■ **Directions**
Go to the line containing "Expand the Duplicate" below; retype it and all following lines exactly, and leave out the pictures.

Screenshot grounding data

====

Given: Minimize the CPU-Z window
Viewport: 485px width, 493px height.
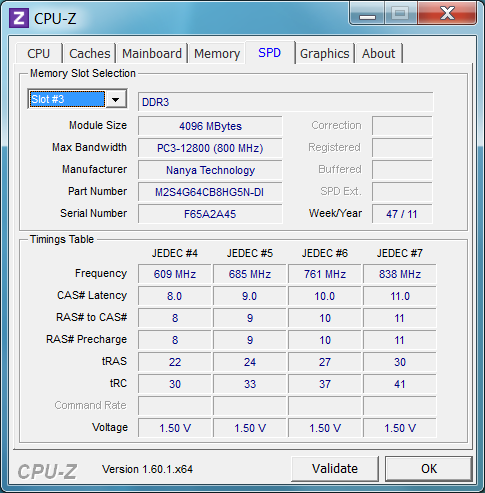Looking at the screenshot, I should pos(367,13).
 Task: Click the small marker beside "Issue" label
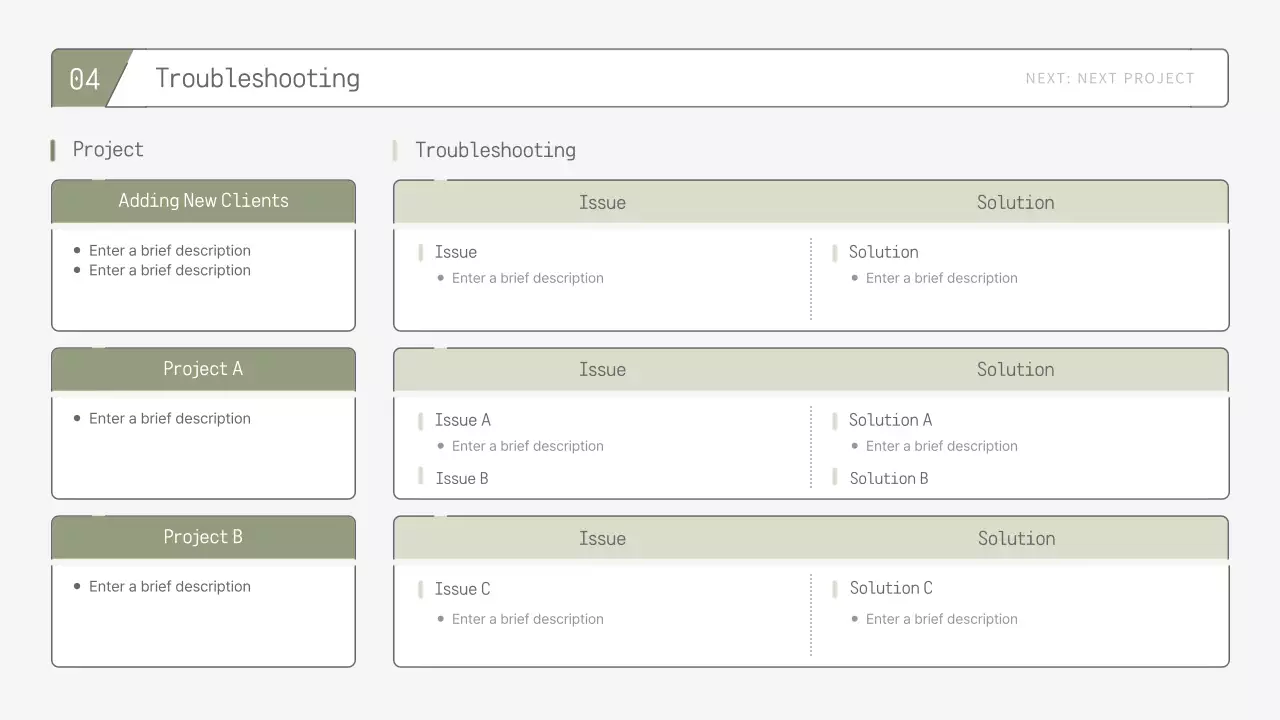pos(421,252)
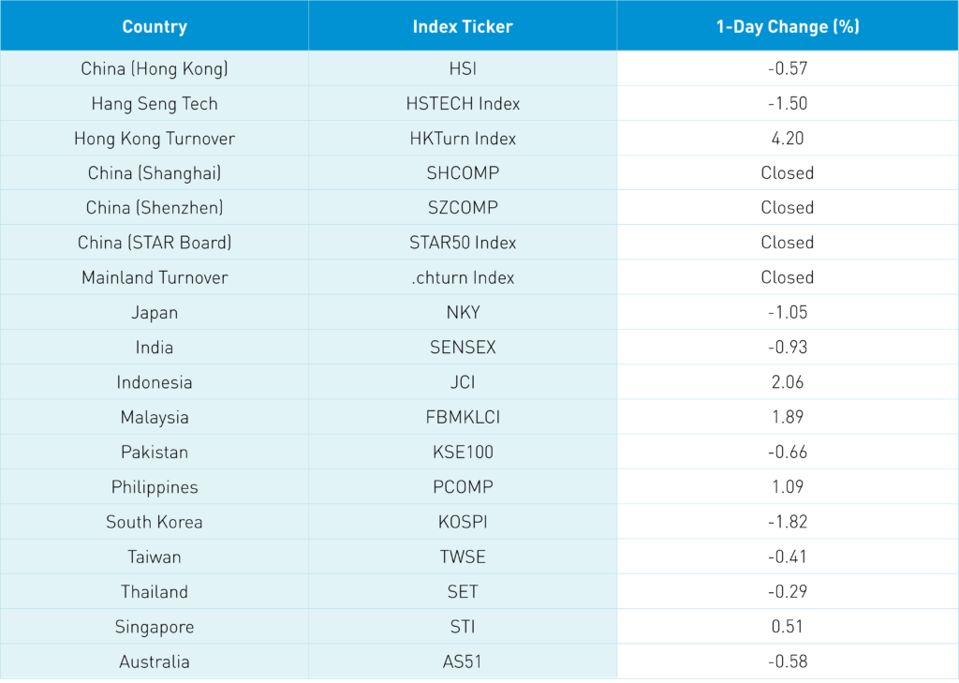
Task: Select South Korea's -1.82 value
Action: pos(787,522)
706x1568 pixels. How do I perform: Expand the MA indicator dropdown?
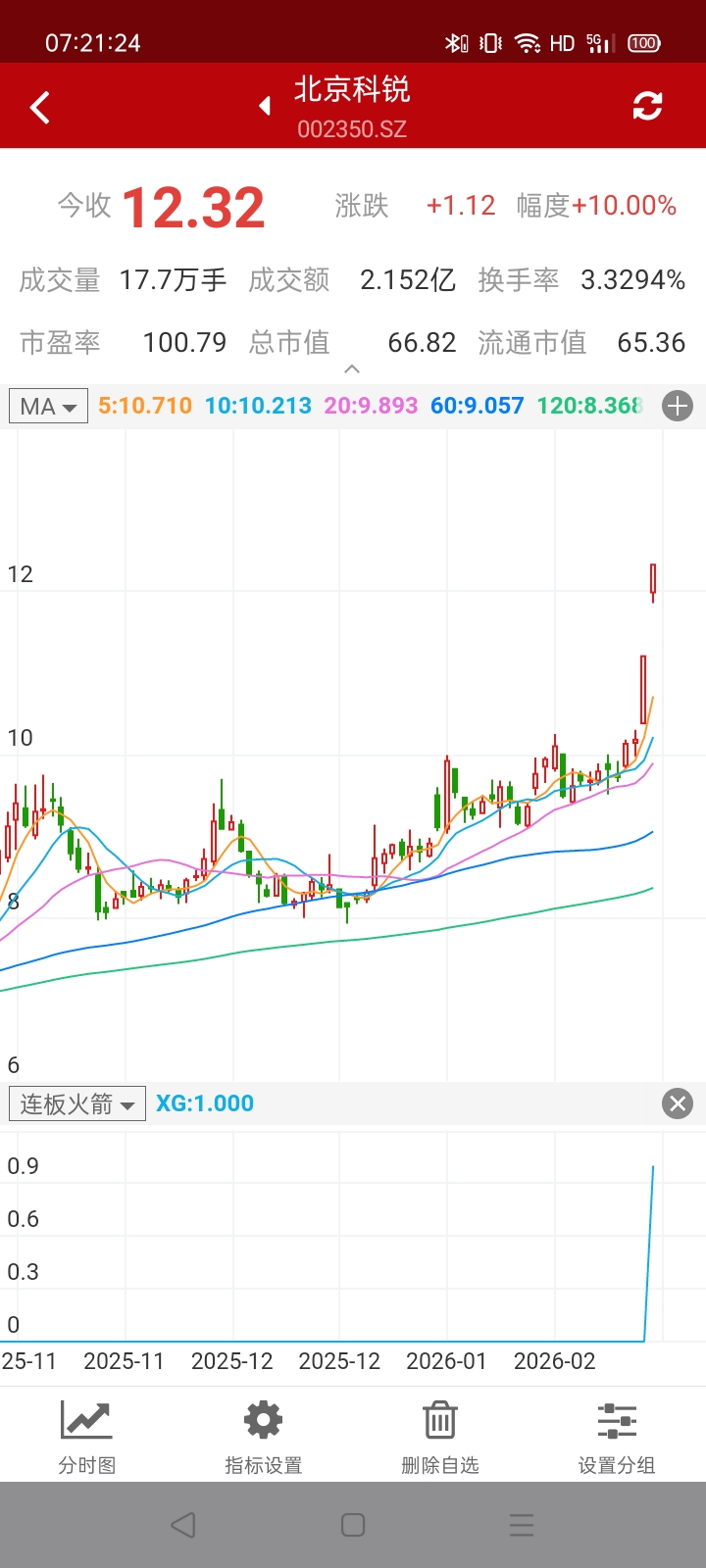[x=48, y=406]
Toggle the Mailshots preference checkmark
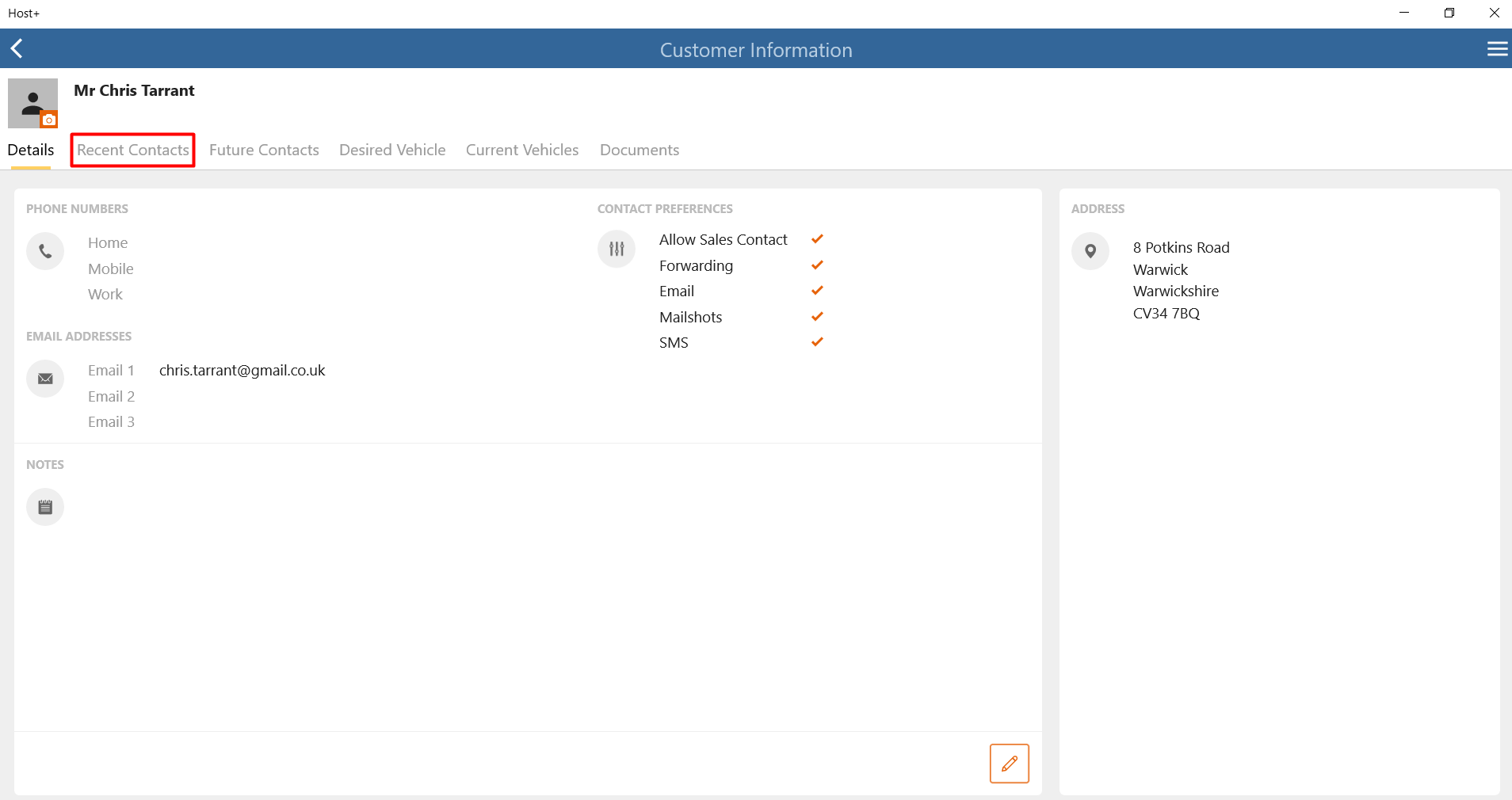The width and height of the screenshot is (1512, 800). click(817, 317)
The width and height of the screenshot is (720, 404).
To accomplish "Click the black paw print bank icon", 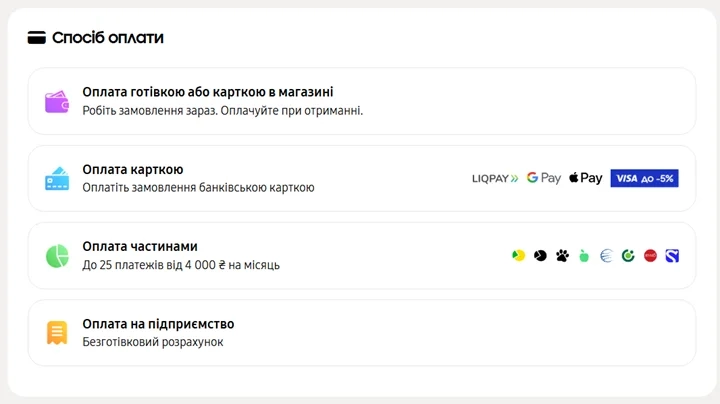I will pyautogui.click(x=562, y=256).
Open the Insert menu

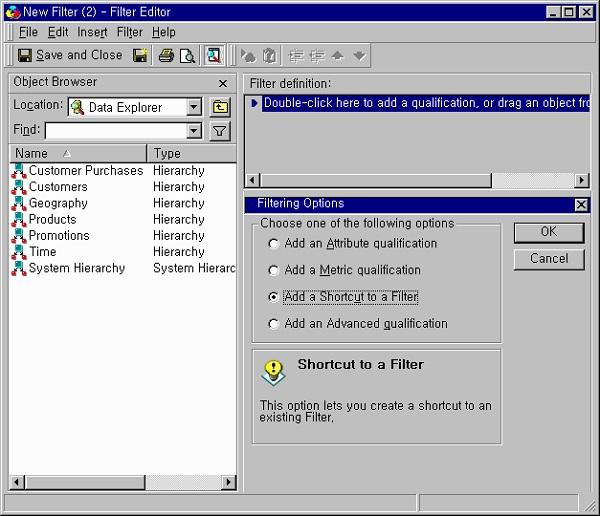92,32
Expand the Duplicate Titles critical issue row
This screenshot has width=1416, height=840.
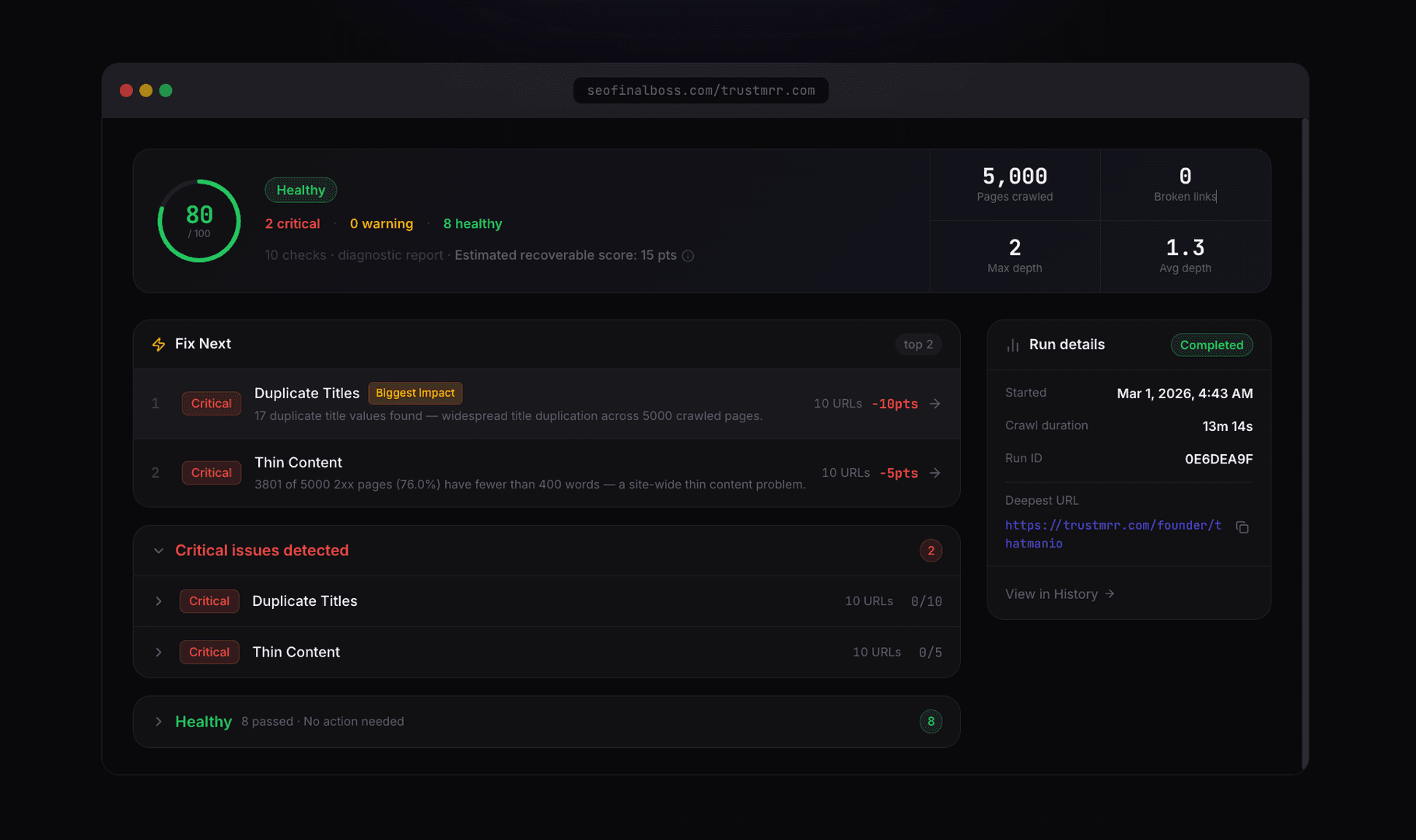[x=159, y=601]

====

■ **Answer box**
Expand the Duplicate Titles critical issue row
This screenshot has width=1416, height=840.
[x=159, y=601]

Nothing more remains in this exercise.